Tanpa peduli lagi, aku pindah versnelling 2.
“Adee.. een, kontol Aden enak, aduh saya kayak terbang, terus tancep Den Damar.
Ampun, Aden, aduh Emak, sayah keenaa.. aakan, Ade.. een..!”
Game is not over, pikirku begitu masih berdiri di belakang Narsih dengan penis
yang sangat keras dan berdenyut-denyut.
“Damar, kamu hebat!” celetuk Mbak Murti, sambil merangkak dia beringsut
mendekatiku lagi.
“Narsih, kesini kamu..!” perintahnya, “Sekarang kita kerjain Damar berdua, ya.
Nanti kalau maninya keluar (”mani itu pejuh, ya Jur****?” tanya Narsih polos,)
kita pakai buat luluran. Maninya lelaki bisa bikin kulit kita jadi halus.”
Dengan kompak mereka mulai ‘bekerja’. Mbak Murti dengan telaten mengocok batang
penisku, sementara Narsih dengan patuh menjilati kantong bijiku. Disinilah
batasku, aku meledak sejadi-jadinya. Hampir tak mampu lagi rasanya aku berdiri
selagi maniku menyemprot dengan deras, kedua perempuan itu berusaha keras untuk
mencegah ada yang tercecer.

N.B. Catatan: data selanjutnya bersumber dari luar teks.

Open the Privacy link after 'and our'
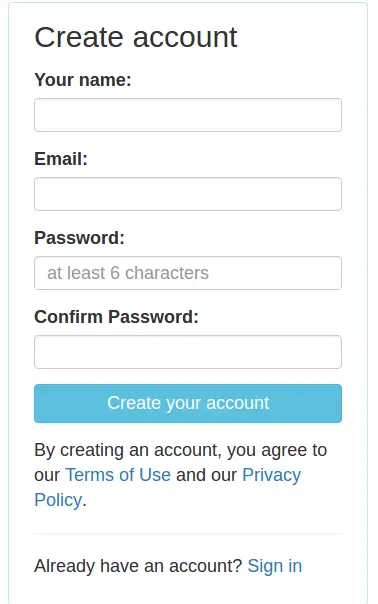 pos(271,475)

Dengan sungguh-sungguh diulaskannya saripati
kelelakianku ke tubuh-tubuh mereka yang molek itu.
Entah berapa jam kemudian ketika aku terbangun, Mbak Murti tak nampak lagi
disitu. Tapi kulihat Narsih memandangiku tersenyum sambil membersihkan arena
tempat permainan rodeo tadi. Narsih menyerahkan secarik kertas dari Mbak Narti.
You are a real Cowboy!, begitu tulisnya.
Sampai sebelum Pak De dan Bu De kembali, beberapa kali kami mengulang permainan
ini. Setelah mereka pulang, bagaimana? Aku belum tahu, karena sekarang aku
harus pergi menjemput mereka ke Cengkareng.